I tried to understand two following equations:
- There is expression $\langle v \mid A \mid
u \rangle$. In my text book was written the following phrase:
"Operator $A$ acts on ket from the left and on bra on the right". But according to the difenitions that i use, adjoint operator $A^{*}$ acts on $V^{*}$.But in this case operator $A$ acts on $V^{*}$. I dont absolutely get it.
One possible solution which i see is that this is just a notation of the next thing:$\langle v \mid A \mid u \rangle=(v,Au)=(A^{*}v,u)= \langle A^{*}v \mid u \rangle; \quad A^*\langle v \mid :=\langle v \mid A$
The second way is to use isomorphism between $V$ and $V^{*}$, and then operator $A$ is able to act on $V$ and $V^{*}$ (Dual Correspondence).
The third way is that we use a matrix representation everywhere;and in expression $\langle v \mid A \mid
u \rangle$ we multiply a row $v$ on matrix of operator $A$ on column $u$. Then this expression absolutely clear because the multiplication of matrix's is associative.
- The same difficulties i have with expression $(A \mid v \rangle)^{*}=\langle v \mid A^ \dagger$. Could you explain it to?
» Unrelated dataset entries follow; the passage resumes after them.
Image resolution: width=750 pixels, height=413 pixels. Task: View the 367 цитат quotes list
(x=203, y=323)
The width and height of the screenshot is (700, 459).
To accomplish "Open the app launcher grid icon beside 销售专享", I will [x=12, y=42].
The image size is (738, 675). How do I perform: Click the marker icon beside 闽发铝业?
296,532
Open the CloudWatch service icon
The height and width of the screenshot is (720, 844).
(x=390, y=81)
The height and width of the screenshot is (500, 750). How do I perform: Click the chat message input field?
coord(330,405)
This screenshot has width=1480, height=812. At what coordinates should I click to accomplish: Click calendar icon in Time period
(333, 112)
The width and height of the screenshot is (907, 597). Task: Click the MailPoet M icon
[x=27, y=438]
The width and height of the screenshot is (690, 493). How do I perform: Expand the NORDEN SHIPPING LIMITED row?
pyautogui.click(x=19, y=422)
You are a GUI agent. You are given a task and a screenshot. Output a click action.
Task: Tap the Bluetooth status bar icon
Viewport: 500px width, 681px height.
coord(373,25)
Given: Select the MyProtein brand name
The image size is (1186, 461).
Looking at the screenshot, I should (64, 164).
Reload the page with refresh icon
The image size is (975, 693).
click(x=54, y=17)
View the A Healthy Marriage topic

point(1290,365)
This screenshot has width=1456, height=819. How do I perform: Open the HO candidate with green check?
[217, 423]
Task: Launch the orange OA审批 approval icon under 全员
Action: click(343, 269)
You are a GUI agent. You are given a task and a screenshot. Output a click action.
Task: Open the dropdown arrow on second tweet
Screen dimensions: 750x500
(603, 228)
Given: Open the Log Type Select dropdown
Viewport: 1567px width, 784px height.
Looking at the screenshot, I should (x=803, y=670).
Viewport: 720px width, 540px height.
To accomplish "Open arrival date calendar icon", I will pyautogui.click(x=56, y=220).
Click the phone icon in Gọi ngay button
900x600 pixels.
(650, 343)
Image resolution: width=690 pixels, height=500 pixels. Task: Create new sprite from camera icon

I would be happy, if you will say which way is right and if all of my suggestions are wrong, please, tell me the right one.
Best Answer
The wording used in your textbook was sloppy.
$A$ acts as $A^*$ on a bra, as $\langle u\rvert A\lvert v\rangle:=\langle u\lvert Av\rangle~$ is the same as $\langle u\rvert A\lvert v\rangle=\langle A^*u\lvert v\rangle~$, by definition of the adjoint. The latter formula also shows that $\langle A^*u\rvert=\langle u\rvert A$.
Everything becomes very simple in linear algebra terms when interpreting a ket as a colum vector, the corresponding bra as the conjugate transposed row vector, an operator as a square matrix, and the adjoint as the conjugate transpose. This is indeed the special case when the Hilbert space is $C^n$.